Jona considered how the camera can also be considered surveillance and described the importance of being mindful of that when people are building and organising. Some parts of the field school were too sacred to film. As an audience we felt we were being ‘let in’ to an intimate and sacred space – a feeling also evoked profoundly and beautifully in JT Roane’s Plot and in Morgan Senior’s The Skin of the Earth as these directly relate to the experiences as directors’ own families. 

Water and knowledge 

Water is an important theme across the films. Black Ecologies: The Durham Field School Documentary included a line read by poet Destiny Hephill “the water is the water is the water” which echoes throughout the film: even when water is not visible, you can feel its impact.  

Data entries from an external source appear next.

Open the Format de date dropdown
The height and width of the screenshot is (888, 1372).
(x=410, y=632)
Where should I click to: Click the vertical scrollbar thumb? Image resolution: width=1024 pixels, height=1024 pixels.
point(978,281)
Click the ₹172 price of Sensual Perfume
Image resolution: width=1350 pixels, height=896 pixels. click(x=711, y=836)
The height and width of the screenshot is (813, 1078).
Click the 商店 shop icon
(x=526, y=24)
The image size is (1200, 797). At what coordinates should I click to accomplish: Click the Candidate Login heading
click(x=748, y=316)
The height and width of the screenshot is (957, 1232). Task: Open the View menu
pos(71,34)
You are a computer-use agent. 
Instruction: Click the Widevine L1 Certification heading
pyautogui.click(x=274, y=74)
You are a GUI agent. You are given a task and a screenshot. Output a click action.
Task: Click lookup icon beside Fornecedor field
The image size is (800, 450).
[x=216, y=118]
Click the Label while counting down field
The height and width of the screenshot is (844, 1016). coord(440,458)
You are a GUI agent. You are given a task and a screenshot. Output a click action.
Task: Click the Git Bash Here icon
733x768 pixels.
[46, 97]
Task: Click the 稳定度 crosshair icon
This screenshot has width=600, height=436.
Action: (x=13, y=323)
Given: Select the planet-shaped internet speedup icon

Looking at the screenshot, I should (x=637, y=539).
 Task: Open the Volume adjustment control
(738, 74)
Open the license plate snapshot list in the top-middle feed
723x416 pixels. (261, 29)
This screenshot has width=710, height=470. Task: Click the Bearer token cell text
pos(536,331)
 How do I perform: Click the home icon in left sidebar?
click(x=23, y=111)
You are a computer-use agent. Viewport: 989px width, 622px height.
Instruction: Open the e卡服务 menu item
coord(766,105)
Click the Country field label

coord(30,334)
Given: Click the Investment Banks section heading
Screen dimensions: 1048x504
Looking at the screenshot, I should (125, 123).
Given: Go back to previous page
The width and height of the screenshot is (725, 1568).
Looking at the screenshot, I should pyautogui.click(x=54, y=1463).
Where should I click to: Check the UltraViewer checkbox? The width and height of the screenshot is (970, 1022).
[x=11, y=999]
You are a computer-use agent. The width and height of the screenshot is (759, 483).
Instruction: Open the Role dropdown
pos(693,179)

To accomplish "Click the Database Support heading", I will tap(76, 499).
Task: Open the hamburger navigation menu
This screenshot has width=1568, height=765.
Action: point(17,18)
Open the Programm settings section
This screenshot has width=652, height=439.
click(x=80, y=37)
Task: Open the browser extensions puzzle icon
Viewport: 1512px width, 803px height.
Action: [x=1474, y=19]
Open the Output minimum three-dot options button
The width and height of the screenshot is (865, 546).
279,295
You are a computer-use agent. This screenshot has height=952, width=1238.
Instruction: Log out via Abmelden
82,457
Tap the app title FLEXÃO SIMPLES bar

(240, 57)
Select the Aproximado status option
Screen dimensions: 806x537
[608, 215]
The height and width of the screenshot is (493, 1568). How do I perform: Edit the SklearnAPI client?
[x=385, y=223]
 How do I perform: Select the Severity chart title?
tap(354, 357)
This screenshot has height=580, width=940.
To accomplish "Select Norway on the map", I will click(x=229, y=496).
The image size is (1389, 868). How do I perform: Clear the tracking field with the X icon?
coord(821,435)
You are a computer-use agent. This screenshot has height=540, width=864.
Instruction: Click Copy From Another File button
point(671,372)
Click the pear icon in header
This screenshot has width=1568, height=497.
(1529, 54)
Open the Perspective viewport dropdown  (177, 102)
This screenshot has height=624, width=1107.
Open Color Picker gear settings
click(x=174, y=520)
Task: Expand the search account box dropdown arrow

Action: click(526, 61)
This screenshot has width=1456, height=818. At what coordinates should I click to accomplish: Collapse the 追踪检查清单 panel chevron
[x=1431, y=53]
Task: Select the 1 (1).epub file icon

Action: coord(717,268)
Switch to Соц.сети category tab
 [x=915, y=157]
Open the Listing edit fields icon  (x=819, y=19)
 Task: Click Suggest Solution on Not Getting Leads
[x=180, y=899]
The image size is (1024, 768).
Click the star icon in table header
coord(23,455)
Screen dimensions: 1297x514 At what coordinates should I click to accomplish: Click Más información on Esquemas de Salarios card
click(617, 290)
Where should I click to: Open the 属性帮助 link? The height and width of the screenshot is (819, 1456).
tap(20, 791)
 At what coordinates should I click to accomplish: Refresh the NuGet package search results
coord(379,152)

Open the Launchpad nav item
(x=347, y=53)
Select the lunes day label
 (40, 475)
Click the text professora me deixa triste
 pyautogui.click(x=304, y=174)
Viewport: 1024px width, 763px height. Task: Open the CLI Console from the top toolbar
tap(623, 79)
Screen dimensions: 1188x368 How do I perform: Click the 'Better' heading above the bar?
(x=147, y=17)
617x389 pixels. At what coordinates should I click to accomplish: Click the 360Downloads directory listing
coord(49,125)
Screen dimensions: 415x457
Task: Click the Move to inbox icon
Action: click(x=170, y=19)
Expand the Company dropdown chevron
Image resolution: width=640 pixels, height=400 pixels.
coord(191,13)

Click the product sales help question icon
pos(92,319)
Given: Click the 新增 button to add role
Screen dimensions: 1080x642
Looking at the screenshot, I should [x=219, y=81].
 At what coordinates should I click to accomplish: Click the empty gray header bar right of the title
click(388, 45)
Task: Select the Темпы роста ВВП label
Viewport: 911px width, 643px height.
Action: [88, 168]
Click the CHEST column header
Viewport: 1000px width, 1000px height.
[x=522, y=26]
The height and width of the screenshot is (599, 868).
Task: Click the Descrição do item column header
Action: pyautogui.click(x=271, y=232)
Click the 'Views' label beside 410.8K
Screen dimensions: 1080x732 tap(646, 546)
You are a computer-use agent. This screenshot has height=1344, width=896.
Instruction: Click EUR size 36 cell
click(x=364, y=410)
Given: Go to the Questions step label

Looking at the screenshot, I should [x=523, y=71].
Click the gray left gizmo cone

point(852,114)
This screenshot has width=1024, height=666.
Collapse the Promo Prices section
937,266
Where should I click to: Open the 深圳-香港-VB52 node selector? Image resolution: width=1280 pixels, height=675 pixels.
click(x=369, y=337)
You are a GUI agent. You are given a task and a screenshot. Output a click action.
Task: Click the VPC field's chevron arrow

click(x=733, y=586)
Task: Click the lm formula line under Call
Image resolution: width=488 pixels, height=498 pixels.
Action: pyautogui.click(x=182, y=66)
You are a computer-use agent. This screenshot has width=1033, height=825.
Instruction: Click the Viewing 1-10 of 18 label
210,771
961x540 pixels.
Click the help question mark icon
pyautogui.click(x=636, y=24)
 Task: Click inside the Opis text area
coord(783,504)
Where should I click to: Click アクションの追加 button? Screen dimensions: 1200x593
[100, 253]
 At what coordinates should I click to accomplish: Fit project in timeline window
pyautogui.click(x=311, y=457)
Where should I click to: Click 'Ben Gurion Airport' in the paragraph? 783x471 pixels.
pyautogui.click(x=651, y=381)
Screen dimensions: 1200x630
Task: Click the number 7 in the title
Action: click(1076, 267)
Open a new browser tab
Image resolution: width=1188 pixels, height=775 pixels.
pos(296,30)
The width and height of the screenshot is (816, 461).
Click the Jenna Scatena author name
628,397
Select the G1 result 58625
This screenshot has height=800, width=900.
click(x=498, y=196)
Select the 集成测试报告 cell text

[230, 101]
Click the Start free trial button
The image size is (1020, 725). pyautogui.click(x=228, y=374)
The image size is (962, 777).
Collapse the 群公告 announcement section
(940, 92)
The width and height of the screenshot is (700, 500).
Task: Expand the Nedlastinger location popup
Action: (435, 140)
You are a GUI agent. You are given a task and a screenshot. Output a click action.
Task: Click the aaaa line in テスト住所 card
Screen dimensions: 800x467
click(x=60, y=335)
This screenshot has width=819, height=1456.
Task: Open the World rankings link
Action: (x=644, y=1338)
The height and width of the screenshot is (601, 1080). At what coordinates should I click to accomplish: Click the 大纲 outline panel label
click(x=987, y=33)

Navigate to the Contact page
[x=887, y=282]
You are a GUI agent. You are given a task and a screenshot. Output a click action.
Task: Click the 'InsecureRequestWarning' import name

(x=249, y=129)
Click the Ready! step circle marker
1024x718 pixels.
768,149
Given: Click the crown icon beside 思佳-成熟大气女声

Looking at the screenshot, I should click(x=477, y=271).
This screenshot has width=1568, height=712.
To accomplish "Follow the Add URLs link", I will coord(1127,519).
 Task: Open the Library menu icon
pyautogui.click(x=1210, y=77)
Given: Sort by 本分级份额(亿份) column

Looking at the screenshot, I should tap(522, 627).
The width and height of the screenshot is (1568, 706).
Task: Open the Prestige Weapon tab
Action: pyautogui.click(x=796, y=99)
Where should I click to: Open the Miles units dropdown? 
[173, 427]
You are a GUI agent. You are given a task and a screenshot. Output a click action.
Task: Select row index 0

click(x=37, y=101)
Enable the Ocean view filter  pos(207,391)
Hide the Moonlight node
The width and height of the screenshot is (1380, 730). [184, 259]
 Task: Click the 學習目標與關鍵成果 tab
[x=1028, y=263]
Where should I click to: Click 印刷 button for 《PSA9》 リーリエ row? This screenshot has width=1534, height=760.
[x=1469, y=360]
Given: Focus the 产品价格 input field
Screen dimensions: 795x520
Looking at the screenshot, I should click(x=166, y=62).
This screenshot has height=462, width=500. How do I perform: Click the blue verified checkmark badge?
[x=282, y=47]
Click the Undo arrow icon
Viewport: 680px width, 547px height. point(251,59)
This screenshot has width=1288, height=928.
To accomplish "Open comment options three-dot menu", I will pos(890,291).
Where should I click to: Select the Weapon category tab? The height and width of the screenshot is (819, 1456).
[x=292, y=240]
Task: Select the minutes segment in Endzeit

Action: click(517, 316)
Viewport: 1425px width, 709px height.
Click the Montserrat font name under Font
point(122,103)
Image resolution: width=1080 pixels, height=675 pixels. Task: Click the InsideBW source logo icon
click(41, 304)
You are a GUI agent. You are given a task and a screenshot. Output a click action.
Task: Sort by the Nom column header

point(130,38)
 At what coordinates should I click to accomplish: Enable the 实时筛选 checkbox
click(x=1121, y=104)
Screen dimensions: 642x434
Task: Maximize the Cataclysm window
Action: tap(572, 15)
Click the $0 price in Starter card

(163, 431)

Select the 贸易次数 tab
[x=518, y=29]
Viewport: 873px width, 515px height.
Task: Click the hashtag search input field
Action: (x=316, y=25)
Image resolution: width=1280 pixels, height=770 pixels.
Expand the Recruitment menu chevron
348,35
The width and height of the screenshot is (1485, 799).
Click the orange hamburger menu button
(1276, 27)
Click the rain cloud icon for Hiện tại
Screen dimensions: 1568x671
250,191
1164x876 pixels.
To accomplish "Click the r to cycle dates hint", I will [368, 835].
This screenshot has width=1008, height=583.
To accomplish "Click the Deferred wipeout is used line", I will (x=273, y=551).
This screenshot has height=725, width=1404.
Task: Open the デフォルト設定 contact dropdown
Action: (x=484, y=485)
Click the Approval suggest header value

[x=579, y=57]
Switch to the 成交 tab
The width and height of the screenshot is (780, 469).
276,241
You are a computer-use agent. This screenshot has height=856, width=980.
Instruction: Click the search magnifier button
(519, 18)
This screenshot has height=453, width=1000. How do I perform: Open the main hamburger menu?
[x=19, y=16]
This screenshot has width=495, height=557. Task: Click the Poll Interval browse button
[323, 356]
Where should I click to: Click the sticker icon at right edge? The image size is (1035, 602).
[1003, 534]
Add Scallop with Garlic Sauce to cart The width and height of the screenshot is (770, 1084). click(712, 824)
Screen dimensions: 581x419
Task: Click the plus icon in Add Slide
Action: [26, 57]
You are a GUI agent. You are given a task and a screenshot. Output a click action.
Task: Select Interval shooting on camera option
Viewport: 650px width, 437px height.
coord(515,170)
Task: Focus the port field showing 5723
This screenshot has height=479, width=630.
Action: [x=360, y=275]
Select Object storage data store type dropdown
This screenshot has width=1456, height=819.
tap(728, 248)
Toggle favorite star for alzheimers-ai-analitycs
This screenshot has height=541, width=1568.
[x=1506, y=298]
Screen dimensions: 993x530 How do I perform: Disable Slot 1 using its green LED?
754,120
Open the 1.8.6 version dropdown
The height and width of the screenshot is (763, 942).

For Jona, this was a way of communicating with water in ways that feel like home, or a calling.  Ayesha described how enslaved people had different knowledges of water including Mami Wata (“Mother Water”), so from Africa to the Caribbean “across water came cosmologies informed by practice of what to do with the water.” Such beliefs were frequently erased in processes of enslavement. As Jona commented, sharing these films together was a way of witnessing though film – involving performance, storytelling and mysticism.  

As well as the drawing attention to the scale of the violence of the plantation in Black Atlantis and The Skin of the Earth, we were able to witness the possibilities of reorientation and repair – laughter, being grounded on Earth, reclaiming land and waterscapes, gathering spirituality, sharing intentions, mobilising and sharing.